-- RECORDS TO PROCESS follows --

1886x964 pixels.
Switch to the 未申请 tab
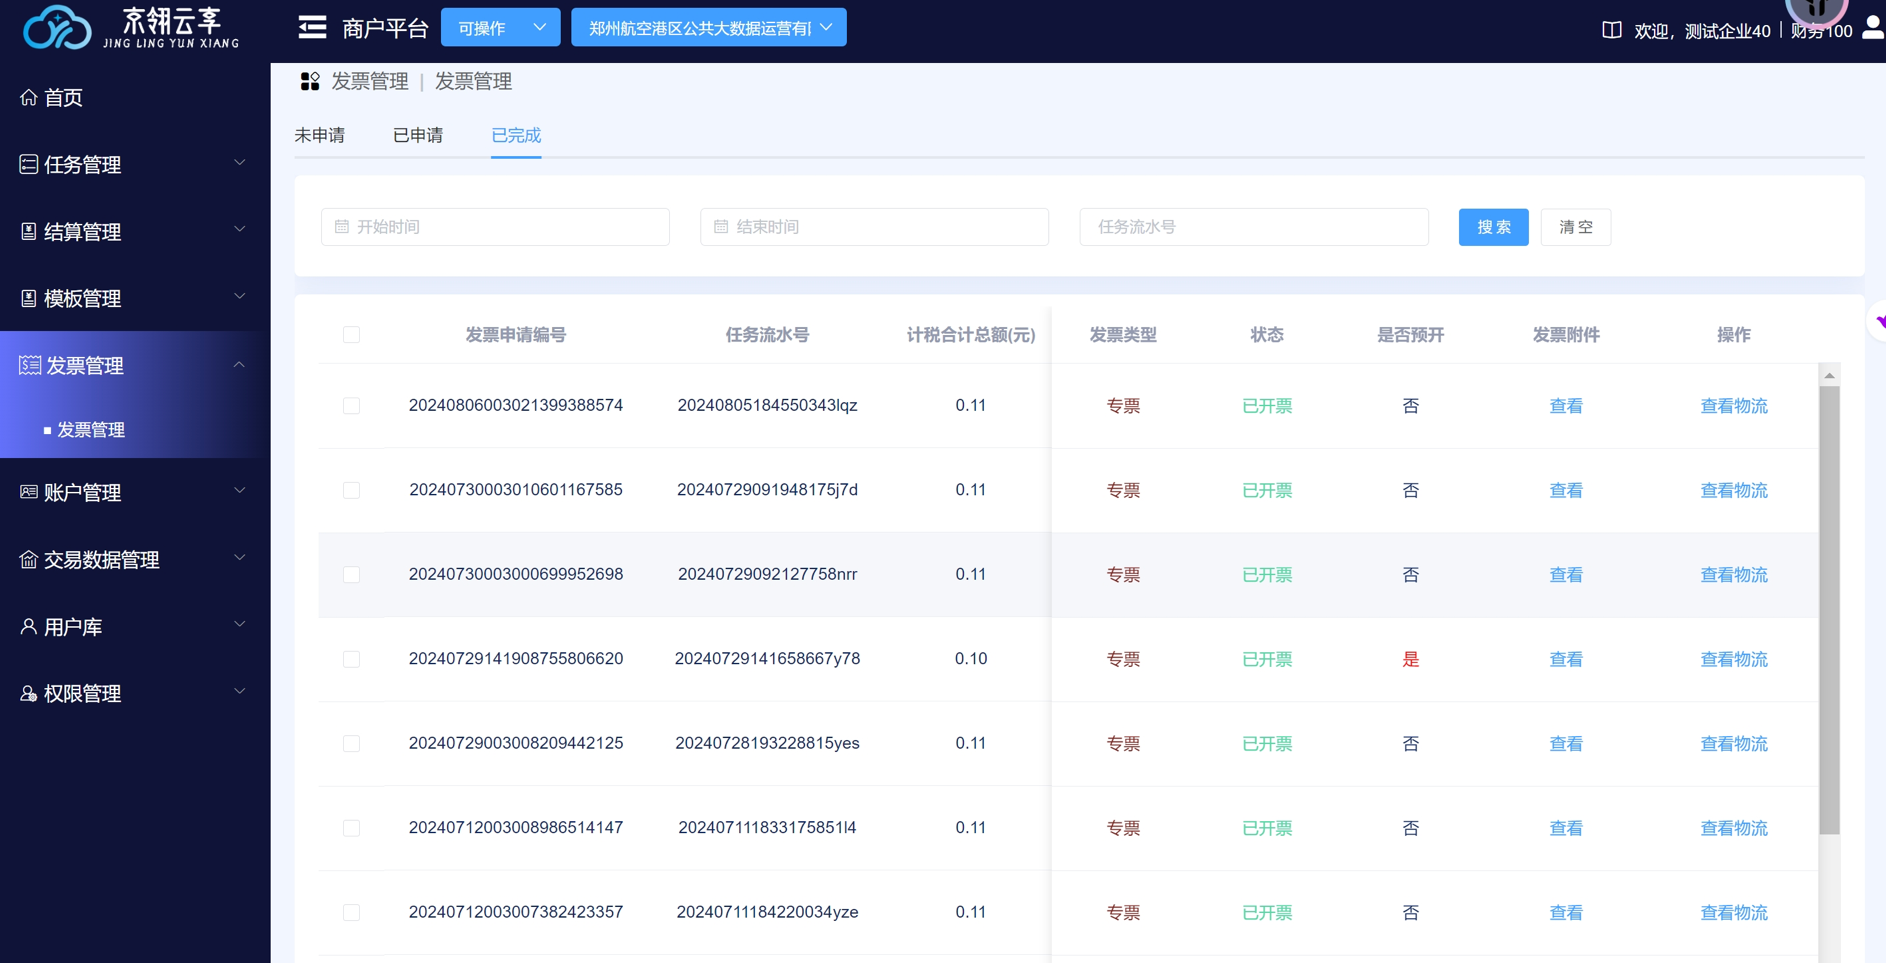tap(320, 136)
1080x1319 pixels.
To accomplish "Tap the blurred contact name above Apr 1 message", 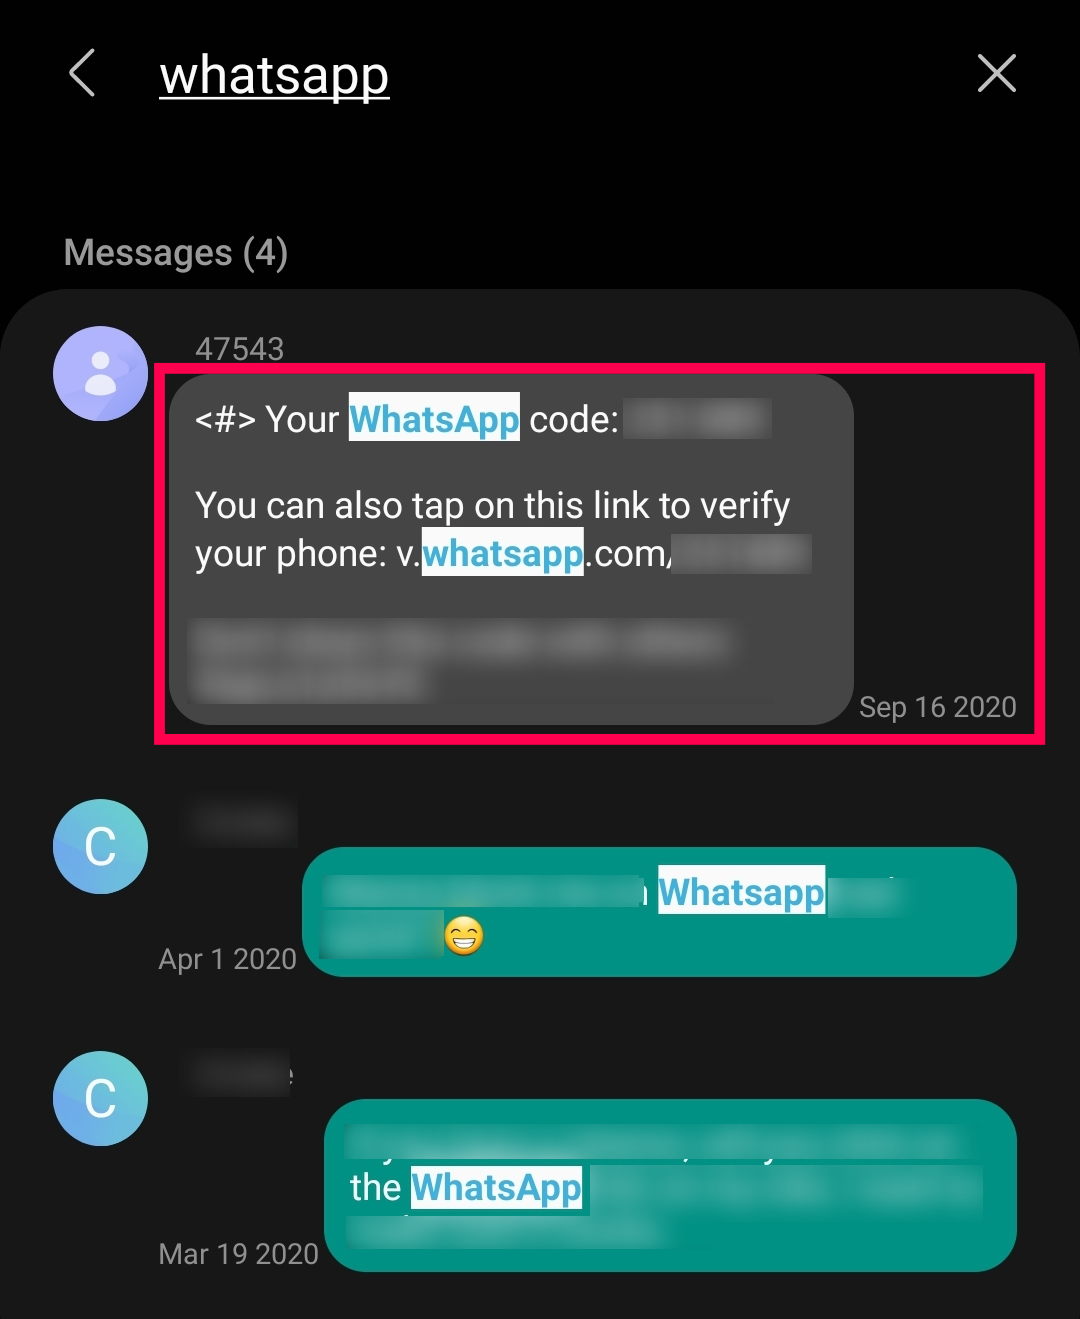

-- RECORDS TO PROCESS concluded --

YOUR TASK
Now transcribe all the entries above exactly, so that no picture is carried over.

SOLUTION FOR THIS TASK
1886x964 pixels.
Switch to the 未申请 tab
tap(320, 136)
1080x1319 pixels.
To accomplish "Tap the blurred contact name above Apr 1 message", 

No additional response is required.